A Unified Interface for Agent Orchestration
The architecture of Omnigent is built on the observation that while different harnesses may interact with models in unique ways, their user-facing interfaces—inputting messages and files and outputting text streams and tool calls—are fundamentally similar. Omnigent standardizes these interactions, enabling users to swap between different agents without rewriting code. The system consists of a runner that wraps agents in a sandboxed session with a uniform API, and a server that provides centralized policy management and collaboration features.
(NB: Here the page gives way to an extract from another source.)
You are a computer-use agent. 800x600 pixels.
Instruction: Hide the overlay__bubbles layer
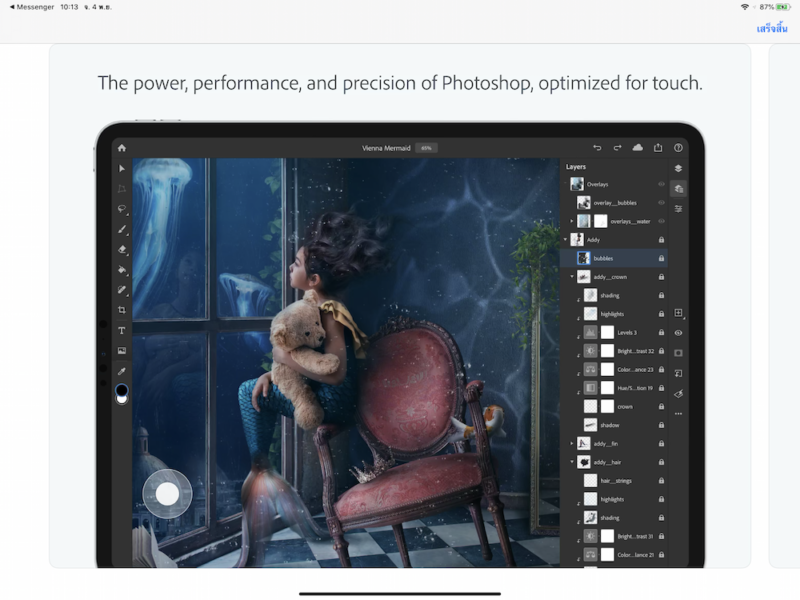(661, 203)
This design addresses the common challenge of managing multiple agents simultaneously. Instead of manually copying text between different coding agents, search tools, and documentation, users can coordinate several agents as interchangeable workers under one orchestrator. The platform supports a variety of environments, allowing a single session to remain in sync across terminal, web, and mobile interfaces.
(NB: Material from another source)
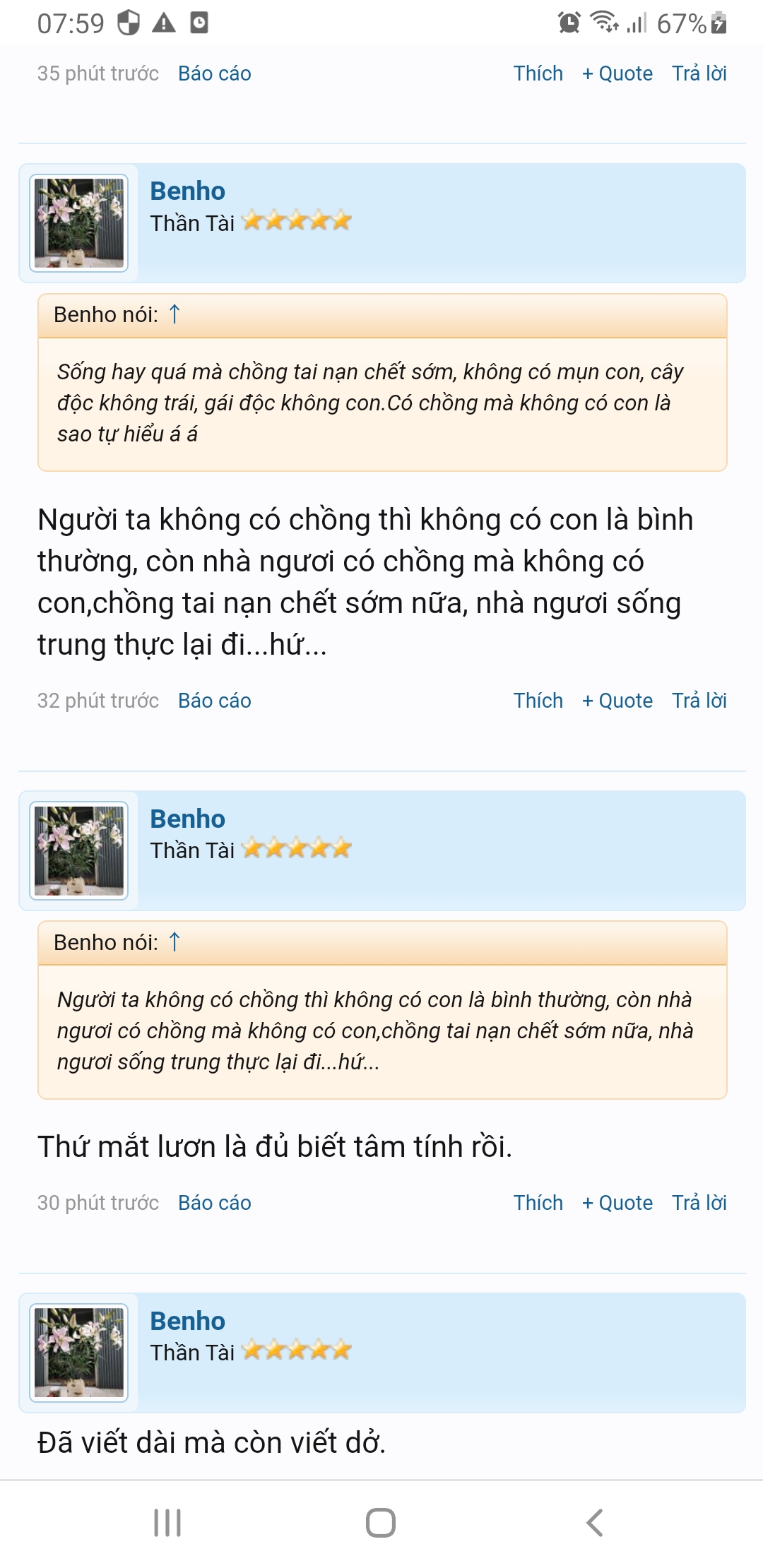This screenshot has width=763, height=1568.
Task: Open Benho's avatar in the last post
Action: 78,1353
Governance and Collaborative Capabilities
Omnigent introduces a robust control layer that moves beyond simple prompt-based guardrails. By implementing stateful, contextual policies at the meta-harness level, the system can enforce specific rules, such as pausing an agent once it reaches a set spending threshold or requiring human approval before executing sensitive commands like a git push following an npm package installation. These policies can be applied across three levels: server-wide, per-agent, and per-session.
Collaboration is similarly streamlined through the ability to share live agent sessions via URL. This feature allows teammates to observe an agent’s progress in real time, comment on files, co-drive the session, or fork the conversation. Security is managed through the Omnibox sandbox, which provides OS-level isolation and can transform network requests to keep sensitive information, such as GitHub tokens, hidden from the agent and injected only through an approved egress proxy.
Practical Implementation and Flexibility
The project ships with two example agents to demonstrate its capabilities. Polly serves as a multi-agent coding orchestrator that plans tasks and delegates work to sub-agents, while Debby functions as a brainstorming partner that allows two different models to debate topics side-by-side. Users can define custom agents and policies using simple YAML files, which specify prompts, harnesses, and tools.
While the project is currently in an alpha stage, it offers a flexible framework for developers to integrate various models and infrastructure. It supports multiple credential types, including first-party API keys, subscription-based access, and Databricks workspaces. By providing a consistent environment for composition and control, Omnigent aims to simplify the workflow for engineers managing complex, multi-agent systems.